What you are asked to do
Please rewrite the lines from the start of the records through the line containing "will (x=53, y=298).", both ends included, and return only those lines with their requests. Multiply each coordinate in the answers by 2.05 and round to whole numbers, halves up, leaving every number in the requests as is.

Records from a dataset
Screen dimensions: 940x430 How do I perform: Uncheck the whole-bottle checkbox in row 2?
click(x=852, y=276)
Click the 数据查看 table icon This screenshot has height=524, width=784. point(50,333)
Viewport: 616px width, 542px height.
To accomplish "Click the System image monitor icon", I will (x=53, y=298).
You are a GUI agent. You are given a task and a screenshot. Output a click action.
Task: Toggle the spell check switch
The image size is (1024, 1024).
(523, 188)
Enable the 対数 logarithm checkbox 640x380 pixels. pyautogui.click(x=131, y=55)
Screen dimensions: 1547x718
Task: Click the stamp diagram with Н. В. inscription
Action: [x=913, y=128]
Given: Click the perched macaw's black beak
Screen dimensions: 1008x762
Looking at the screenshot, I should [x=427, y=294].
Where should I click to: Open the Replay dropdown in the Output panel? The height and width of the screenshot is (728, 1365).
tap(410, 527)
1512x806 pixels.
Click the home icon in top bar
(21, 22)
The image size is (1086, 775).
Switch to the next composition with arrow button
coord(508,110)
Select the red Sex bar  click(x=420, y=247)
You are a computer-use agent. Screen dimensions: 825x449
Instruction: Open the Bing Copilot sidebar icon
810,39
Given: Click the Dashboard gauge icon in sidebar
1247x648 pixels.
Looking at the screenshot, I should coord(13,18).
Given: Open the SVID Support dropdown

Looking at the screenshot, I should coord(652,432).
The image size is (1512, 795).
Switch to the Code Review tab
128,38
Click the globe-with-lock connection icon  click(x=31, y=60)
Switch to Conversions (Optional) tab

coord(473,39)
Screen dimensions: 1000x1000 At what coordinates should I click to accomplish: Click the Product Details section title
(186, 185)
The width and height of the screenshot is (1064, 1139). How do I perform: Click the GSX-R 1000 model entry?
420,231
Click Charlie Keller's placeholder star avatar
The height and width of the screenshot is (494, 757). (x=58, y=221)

Solved exercise
Screen dimensions: 940x430 How do I perform: Uncheck the whole-bottle checkbox in row 2?
click(x=1747, y=566)
Click the 数据查看 table icon This screenshot has height=524, width=784. point(103,683)
Viewport: 616px width, 542px height.
To accomplish "Click the System image monitor icon", I will (x=109, y=611).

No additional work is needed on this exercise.